Im Internet-Portal „Alarm 38“ unserer Zeitung mehrt sich die Kritik. Ein Nutzer mit dem Pseudonym „Emil von Bussi“ meint: „So also sieht die bessere Baustellenplanung der Stadt aus. Spätestens ab 18. März, wenn auch die Stobenstraße nicht mehr als Umleitung genutzt werden kann, ist das Verkehrschaos perfekt. Und die vielen Tausend Busfahrgäste, die zum Beispiel auf dem Altewiekring im Stau stehen werden, freuen sich über fast sechs Monate lang Verspätung.“

An den elektrischen Vorzeigebus Emil denke wohl keiner. Bei großen Verspätungen könne der nämlich nun mal nicht fahren.

So reagiert die Stadtverwaltung auf die Kritik der Autofahrer

Die Stadt kontert diese Kritik. Der Ausweichverkehr von der Baustelle auf der A 391 werde im Wesentlichen das westliche Stadtgebiet betreffen, heißt es. Während der Bauarbeiten dort würden die städtischen Hauptverkehrsstraßen im Westen weitgehend frei von Baustellen gehalten, versicherte Behördensprecher Adrian Foitzik.
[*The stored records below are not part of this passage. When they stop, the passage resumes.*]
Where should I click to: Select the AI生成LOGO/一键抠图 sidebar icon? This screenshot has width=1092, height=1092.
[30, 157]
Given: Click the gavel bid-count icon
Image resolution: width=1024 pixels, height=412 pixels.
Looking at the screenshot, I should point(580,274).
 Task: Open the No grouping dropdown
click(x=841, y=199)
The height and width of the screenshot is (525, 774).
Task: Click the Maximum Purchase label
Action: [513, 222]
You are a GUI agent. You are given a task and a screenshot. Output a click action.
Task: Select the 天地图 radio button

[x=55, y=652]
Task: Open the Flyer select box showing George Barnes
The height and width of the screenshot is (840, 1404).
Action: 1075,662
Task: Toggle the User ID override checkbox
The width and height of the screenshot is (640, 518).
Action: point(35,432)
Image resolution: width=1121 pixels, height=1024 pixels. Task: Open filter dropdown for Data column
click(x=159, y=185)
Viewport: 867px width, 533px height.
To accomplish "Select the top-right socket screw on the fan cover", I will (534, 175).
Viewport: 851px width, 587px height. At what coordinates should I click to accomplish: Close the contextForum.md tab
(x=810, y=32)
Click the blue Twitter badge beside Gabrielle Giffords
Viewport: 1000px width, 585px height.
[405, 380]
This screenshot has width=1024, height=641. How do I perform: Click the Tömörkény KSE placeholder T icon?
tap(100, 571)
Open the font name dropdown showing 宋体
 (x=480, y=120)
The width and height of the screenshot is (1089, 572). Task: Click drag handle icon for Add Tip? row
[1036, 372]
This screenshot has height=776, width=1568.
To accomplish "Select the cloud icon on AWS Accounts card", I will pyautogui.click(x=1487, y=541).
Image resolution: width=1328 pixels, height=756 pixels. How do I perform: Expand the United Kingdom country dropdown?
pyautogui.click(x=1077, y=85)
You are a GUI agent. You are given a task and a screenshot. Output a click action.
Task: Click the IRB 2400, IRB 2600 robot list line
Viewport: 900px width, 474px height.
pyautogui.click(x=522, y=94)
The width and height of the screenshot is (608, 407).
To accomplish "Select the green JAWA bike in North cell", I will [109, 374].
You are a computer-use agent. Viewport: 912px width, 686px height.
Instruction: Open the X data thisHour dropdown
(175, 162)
Selbstverständlich könne ein städtisches Straßennetz nicht völlig ohne Probleme den Ausweichverkehr einer mehrstreifigen Autobahn übernehmen. Fast in jedem Jahr würde an einer der Autobahnen gearbeitet. Foitzik: „Würde dann auf den städtischen Hauptverkehrsstraßen nicht mehr gearbeitet, wäre es nicht möglich, die dringend notwendigen Investitionen in das umfangreiche Leitungs-, Kanal-, Straßen- und Stadtbahnnetz zu realisieren.“

Aus Sicht der Stadtverwaltung seien die 2016 geplanten Baumaßnahmen auf städtischen Straßen gut kombinierbar mit den Arbeiten auf der A 391. Wie berichtet, geht es im Osten der Innenstadt diese Woche auf dem Hagen- bzw. Altewiekring los. In Höhe Jasperallee werden die Bushaltestellen niederflur- und behindertengerecht umgebaut. Bis Mitte August werden die Arbeiten andauern.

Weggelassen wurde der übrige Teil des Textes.